Former President George W. Bush, who in 2010 acknowledged the abusive techniques, saying "I'd do it again to save lives," defended the CIA Sunday. "These are patriots and whatever the report says, if it diminishes their contributions to our country, it is way off base," he said on CNN's "State of the Union."

And on Monday, two Republican members of the Senate Intelligence Committee, Sens. Marco Rubio and Jim Risch, issued a scathing statement regarding the report's impending declassification. "The one-sided report that will be released by Democrats on the Senate Select Committee on Intelligence cost U.S. tax-payers over $40 million dollars to produce," the statement begins, "and its authors never interviewed a single CIA official."

Rubio and Risch call the White House's support of the report's release "unconscionable" "reckless" and "irresponsible" because of the threat they say it poses to Americans overseas. They warn that it may also "jeopardize U.S. relations with foreign partners, potentially incite violence, create political problems for our allies, and be used as a recruitment tool for our enemies."

"We have written to the administration reminding them of these concerns," the statement says,

President Barack Obama this summer addressed the torture program, saying that "When we engaged in some of these enhanced interrogation techniques, techniques that I believe and I think any fair-minded person would believe were torture, we crossed a line."

Related: US hasn’t taken responsibility for torture yet

On Friday, in advance of the torture report to be released this week, the Pentagon sent out a warning notice to all combat commands to take "appropriate force protection measures" to protect the safety of all US personnel and installations.

Pentagon spokesman Col. Steve Warren cautioned that the release of the torture report "potentially could cause unrest" in some "areas of responsibility" for the U.S. military outside the country. Col.

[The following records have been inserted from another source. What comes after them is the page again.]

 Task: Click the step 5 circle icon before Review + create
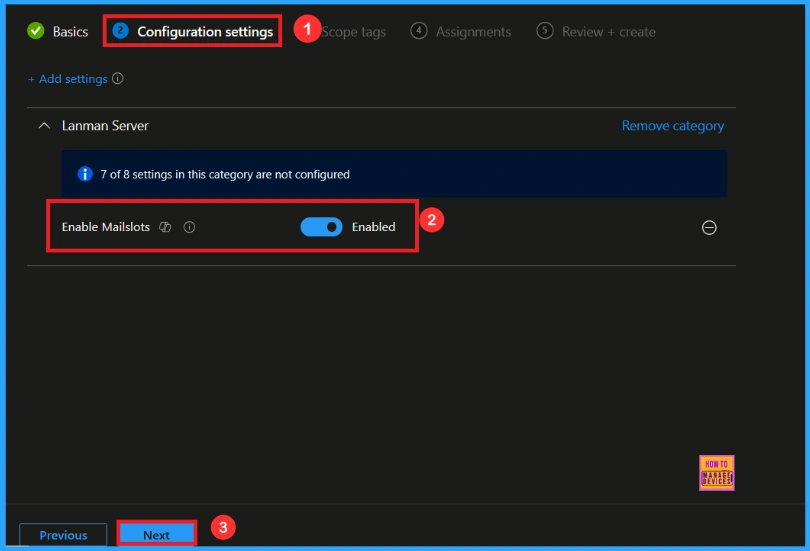point(545,31)
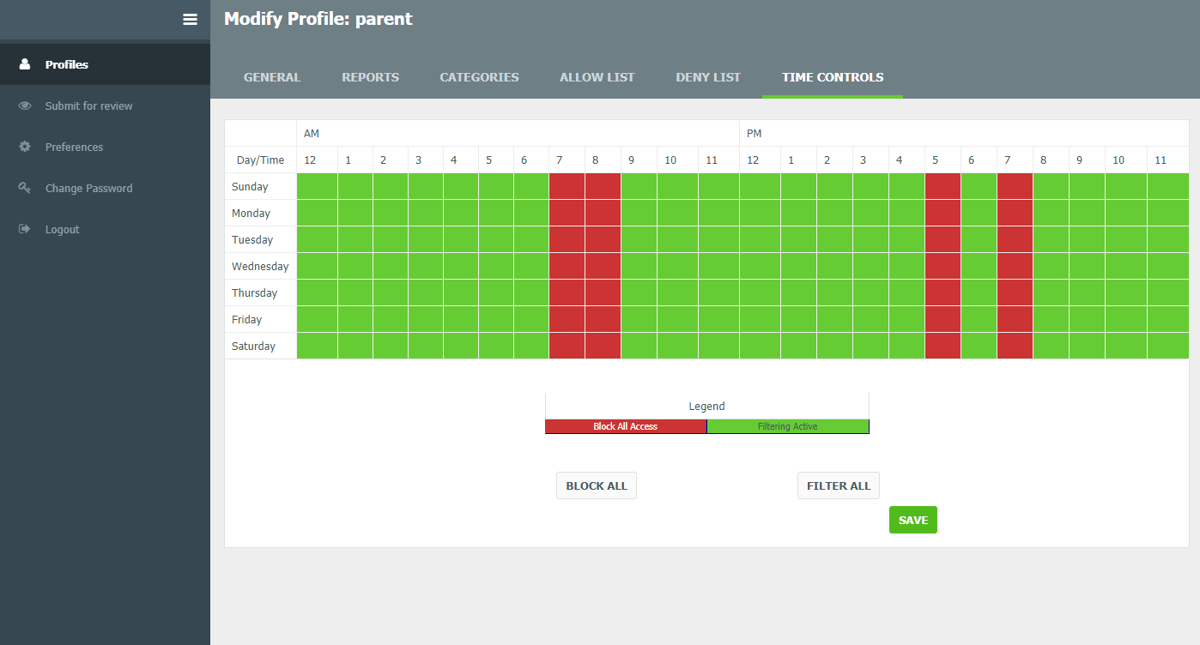
Task: Open the DENY LIST tab
Action: pyautogui.click(x=707, y=77)
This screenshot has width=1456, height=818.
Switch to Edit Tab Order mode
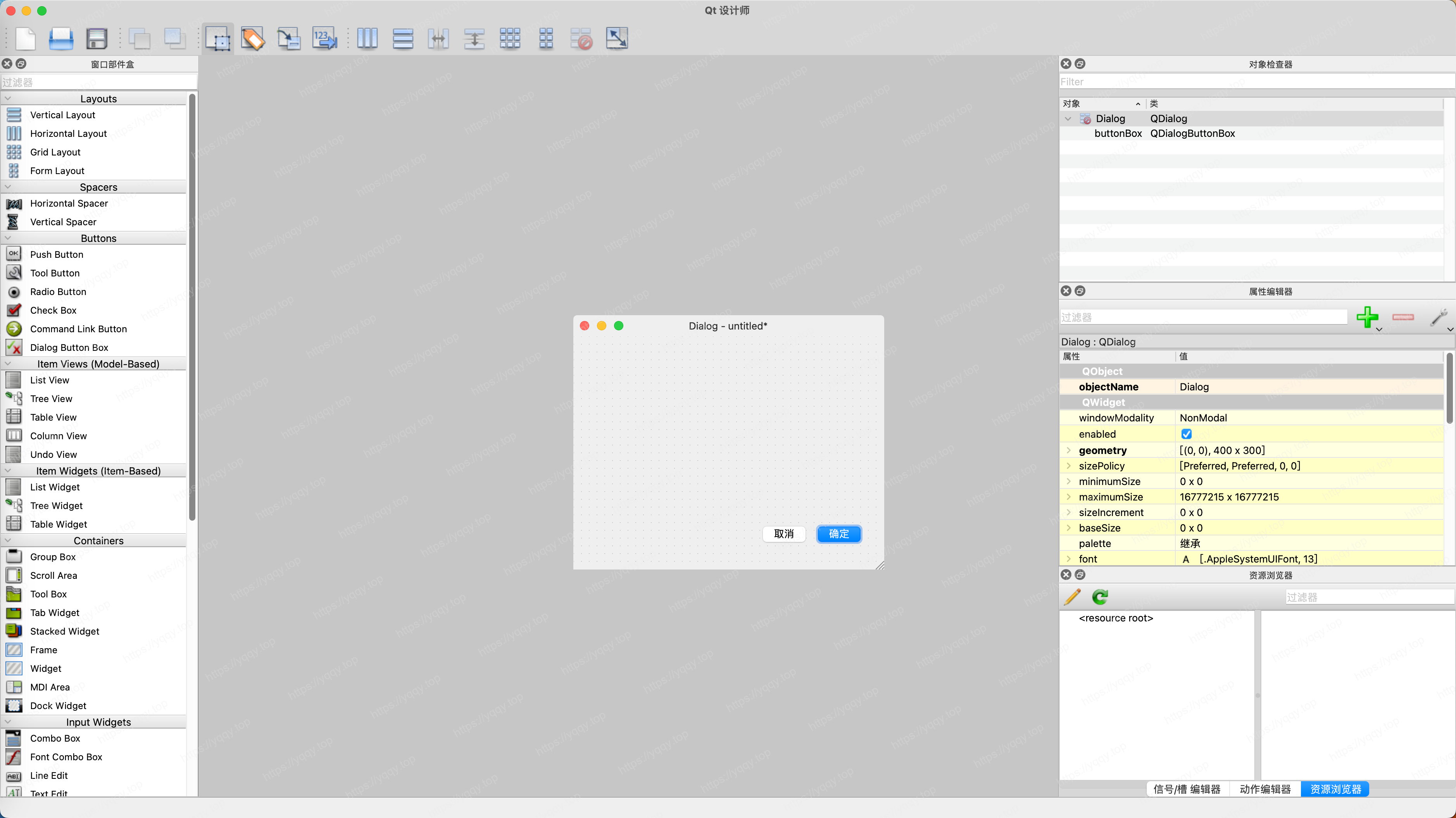coord(324,38)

Warren would not provide details as to the specific types of additional security measures US military commanders could take.

Separately, U.S. officials report there has been no specific threat to any American military installations in advance of the release of the report and the Pentagon advisory was issued as a prudent precaution.

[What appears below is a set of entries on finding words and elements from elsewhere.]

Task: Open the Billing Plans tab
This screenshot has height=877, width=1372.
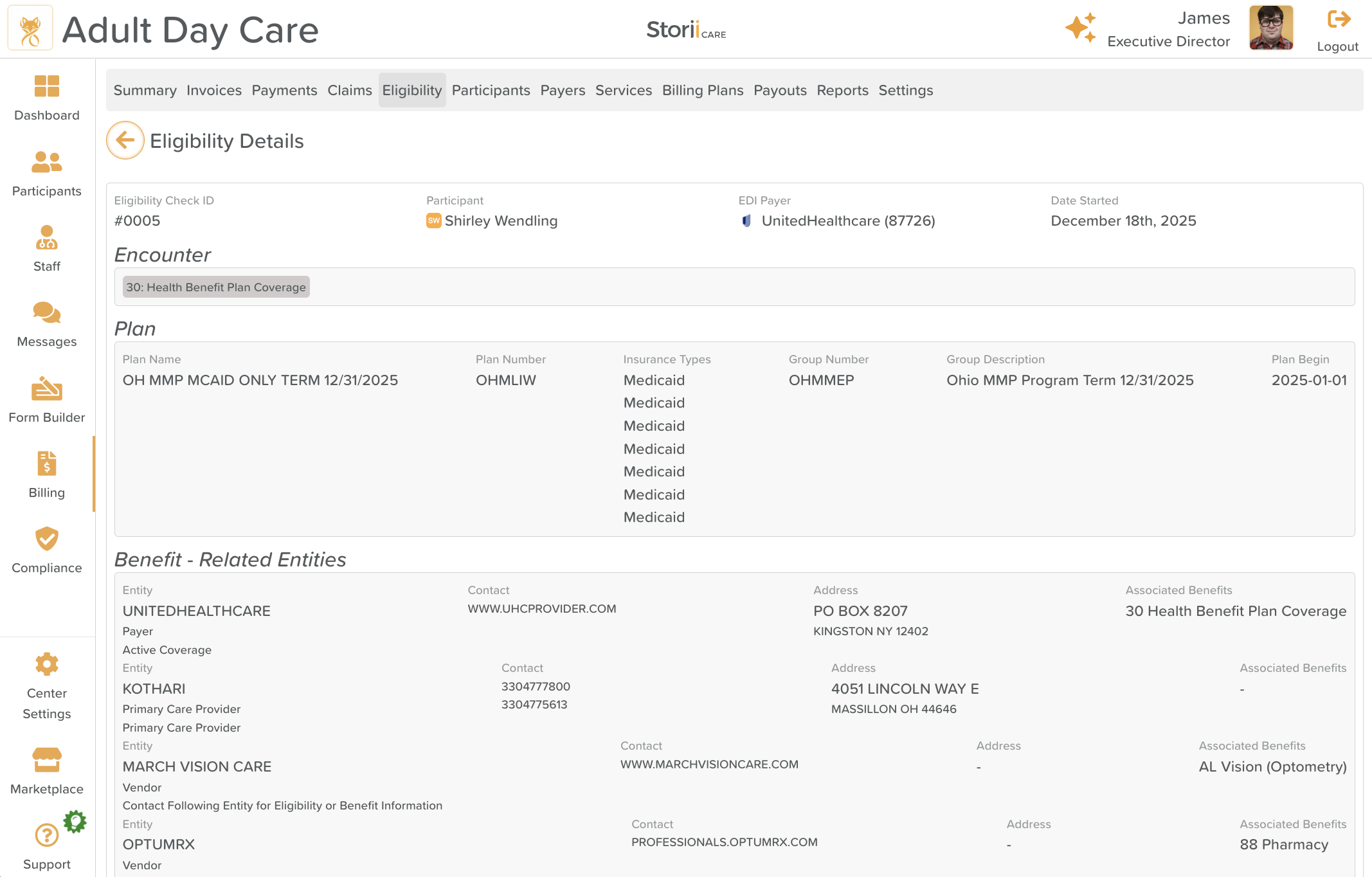Action: coord(702,90)
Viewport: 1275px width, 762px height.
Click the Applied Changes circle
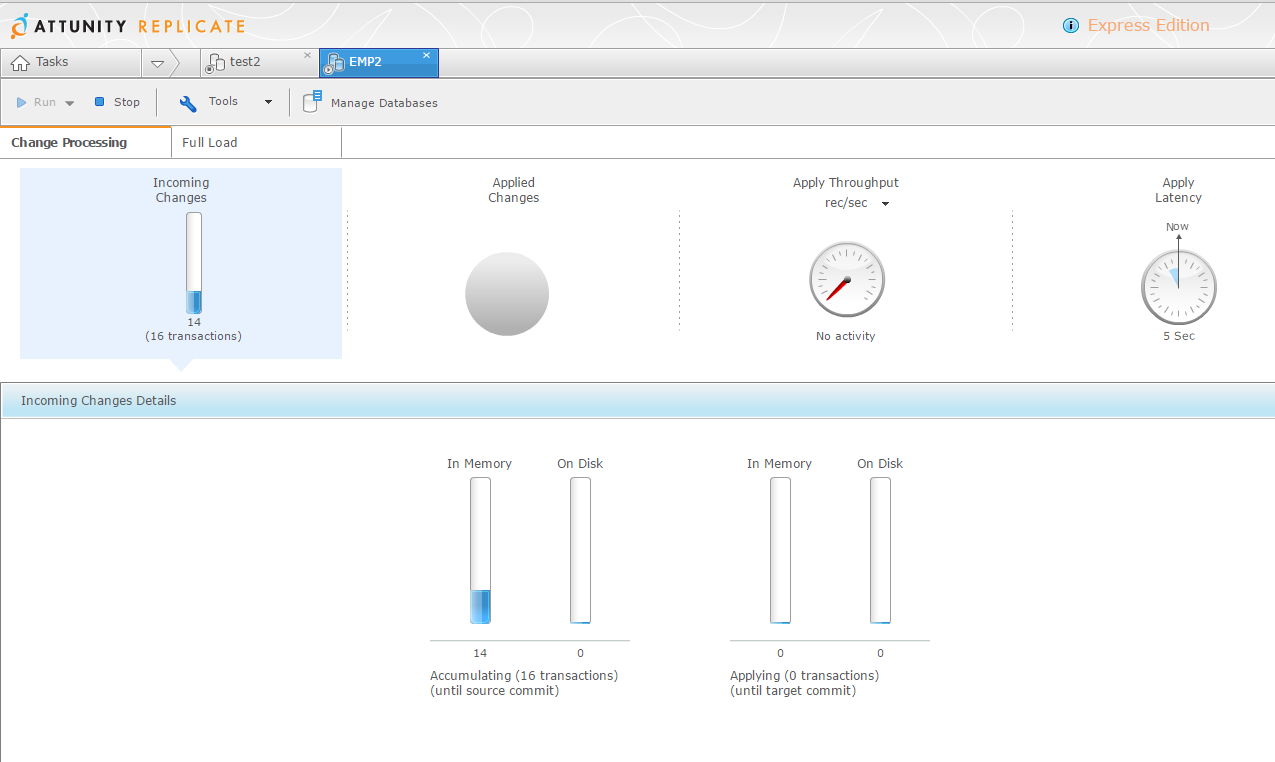507,294
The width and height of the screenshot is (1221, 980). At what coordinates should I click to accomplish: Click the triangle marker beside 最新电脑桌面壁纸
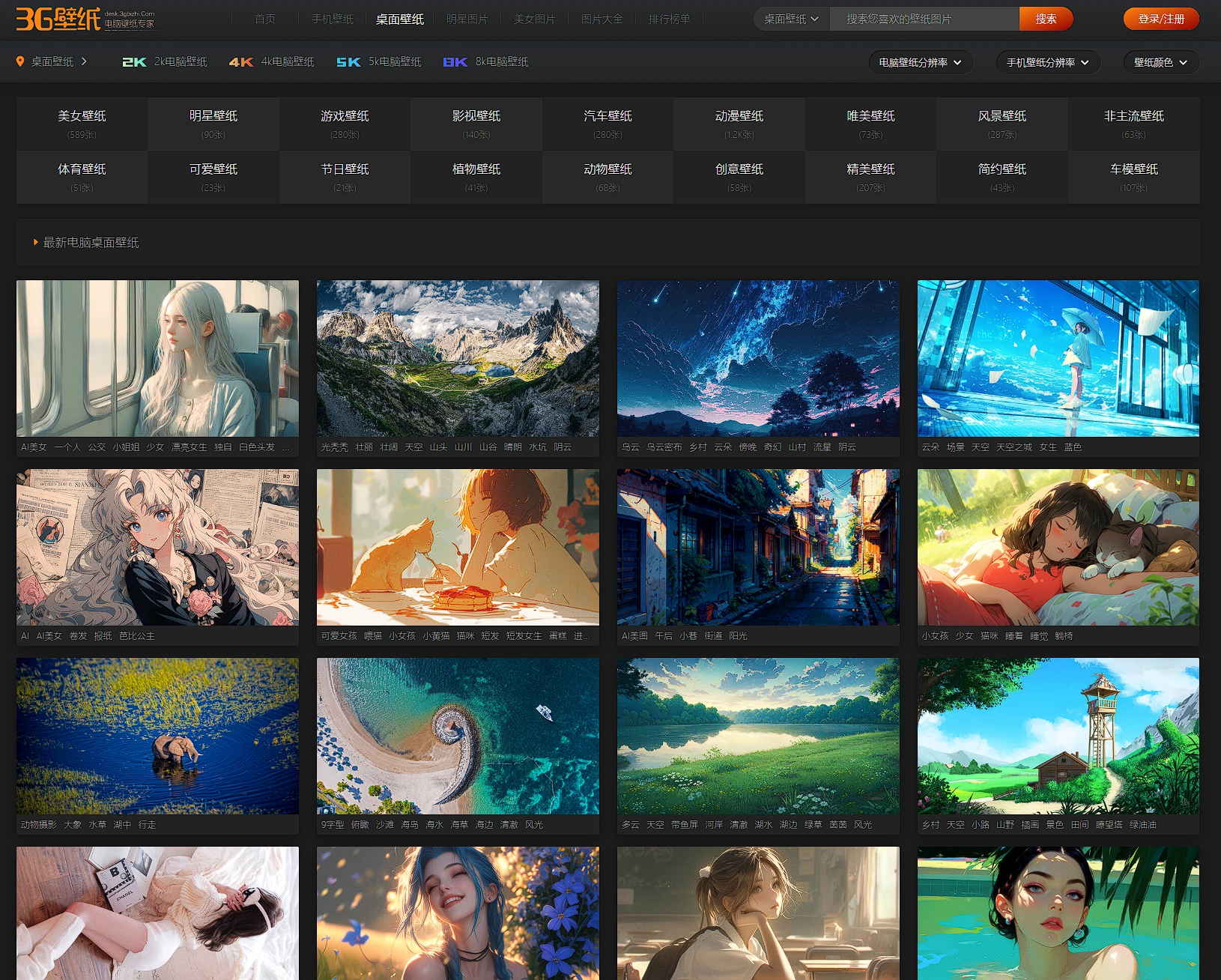pyautogui.click(x=35, y=243)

On the report's impending release, Oregon's Democratic Senator Ron Wyden said, "I believe what the American people want is accountability. That's why its important to put the facts in front of them. This report has been meticulously documented. It has, the full report, has 38,000 footnotes."

But, Wyden cautioned, it may ruffle some feathers. "I believe many Americans will be angry at the findings of this report," he said, "how the American people were mislead about misdeeds, about what are out-and-out falsehoods. Also [CIA Director] Mr. Brennan's relationship with the Congress is still very much an issue."

Still, despite any anticipated backlash, Wyden said he thinks its release is overdue. "I'm glad this is coming out. This should have come out a long time ago."